Count the lines below that contain the string "height", treating uppercase and lowercase letters as distinct. Give only the number.

GIVEN RECORDS>
++++++++++
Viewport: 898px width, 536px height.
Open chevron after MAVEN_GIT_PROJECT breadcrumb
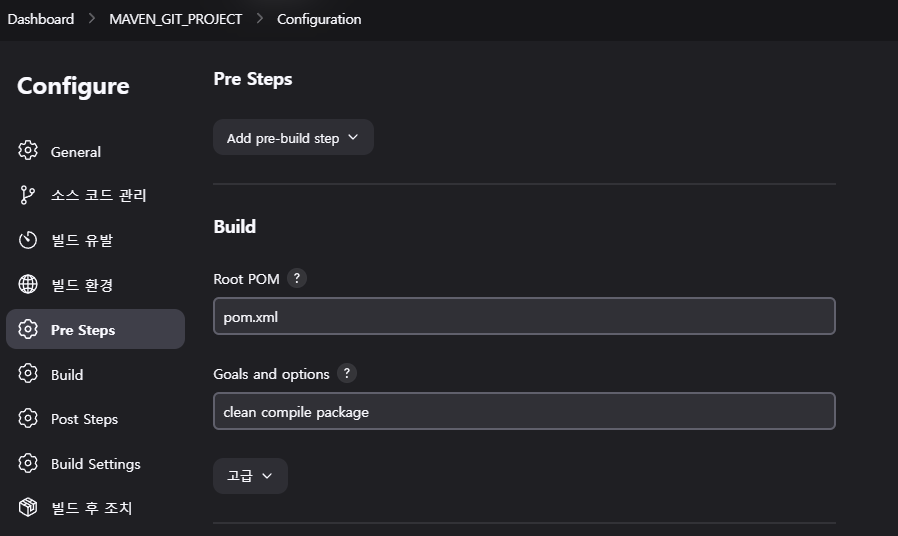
++++++++++
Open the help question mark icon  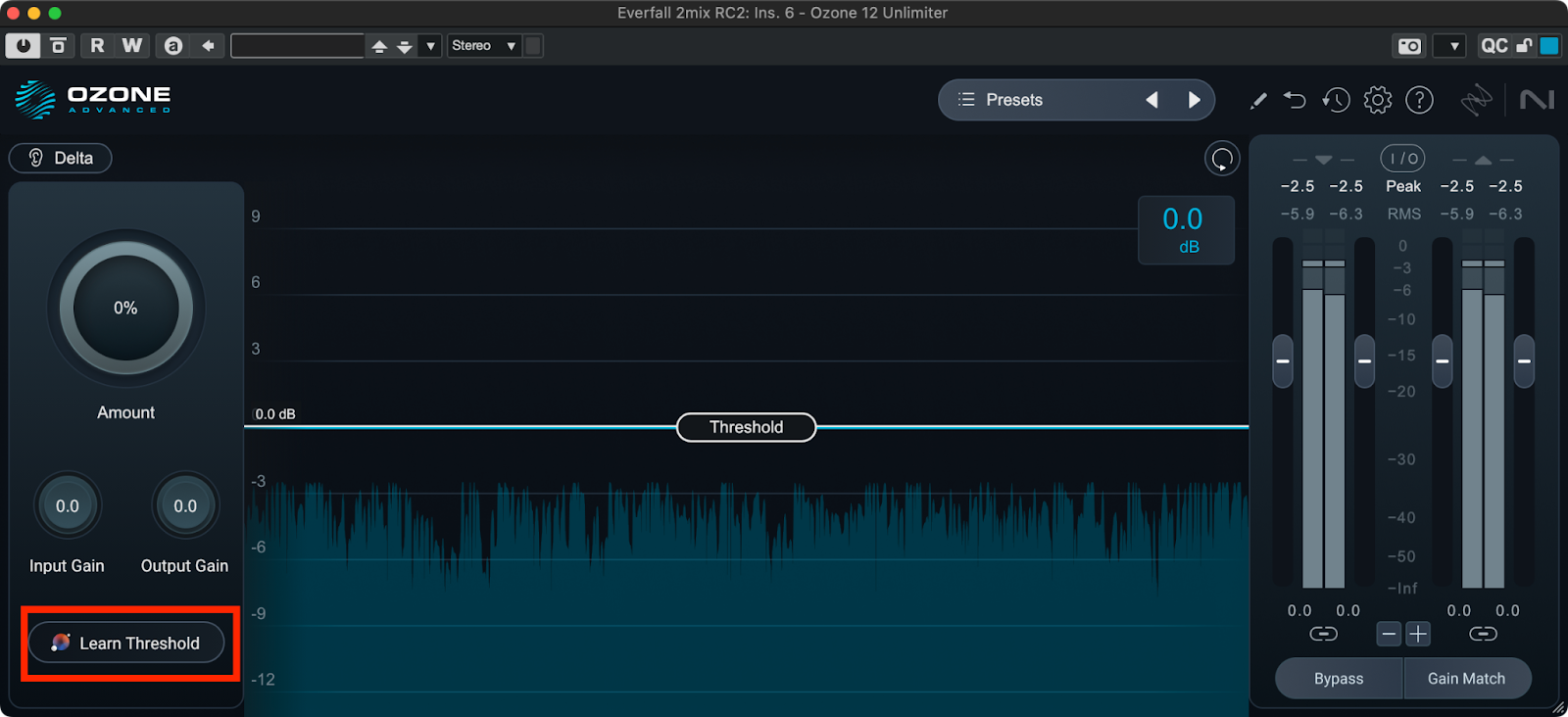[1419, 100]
++++++++++
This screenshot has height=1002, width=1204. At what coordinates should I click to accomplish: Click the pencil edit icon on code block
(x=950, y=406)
++++++++++
TASK SOLUTION>
2